If the purity of illegal addictive substances is a major contributory cause of poly substance use, it is another compelling reason for the authorities to ensure that existing laws, together with the prescribed penalties are enforced. For that to happen there needs to be a constant and sustained effort by law enforcement agencies to prevent what appears to be a constant and almost unhampered influx of drugs into the UK, a task that given the small size of our borders and the even smaller number of entry points where container loads of drugs can be offloaded, should not be beyond our abilities. Regrettably judging by recent media reports, the head of our Serious Organised Crime Agency (SOCA) has already given up on that task since he regards it “as a waste of time to play cops and robbers” with major organised crime figures.

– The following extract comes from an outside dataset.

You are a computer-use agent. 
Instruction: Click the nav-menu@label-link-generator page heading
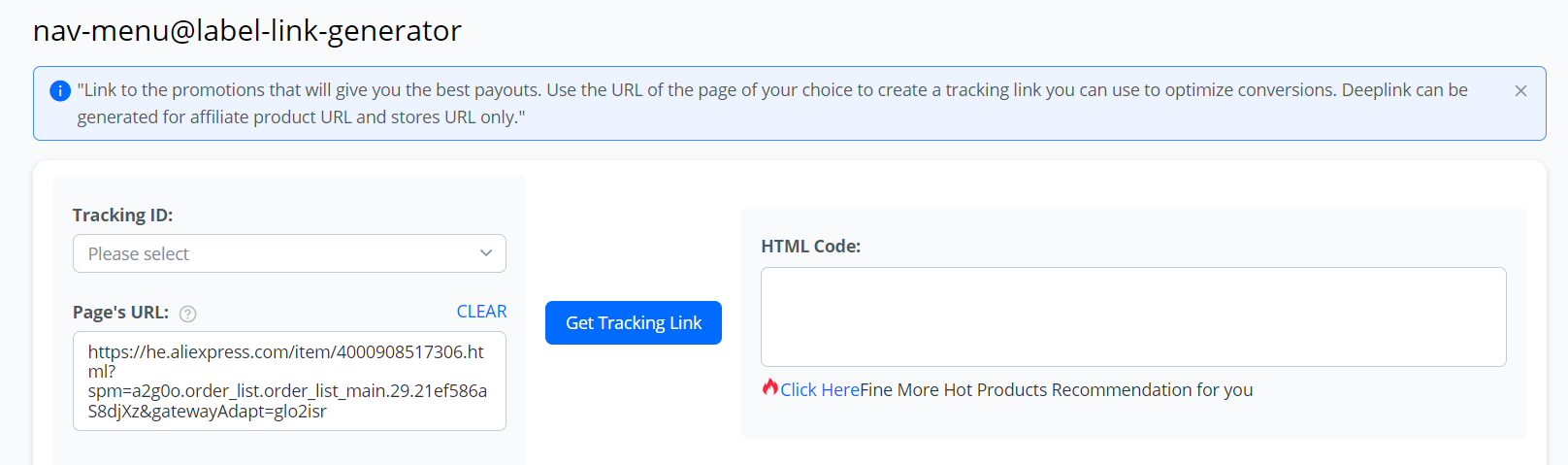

Whilst it is regrettable that in making that announcement, he may have unwittingly sent a message to organised crime that they would not be inconvenienced, he has had the courage to make his feelings public; why our Home Secretary has not found his lack of enthusiasm to do the job he is paid for, sufficient reason to offer him a less demanding task, remains unclear. Equally opaque, is why the leaders of the opposition parties have failed to raise this matter in parliament.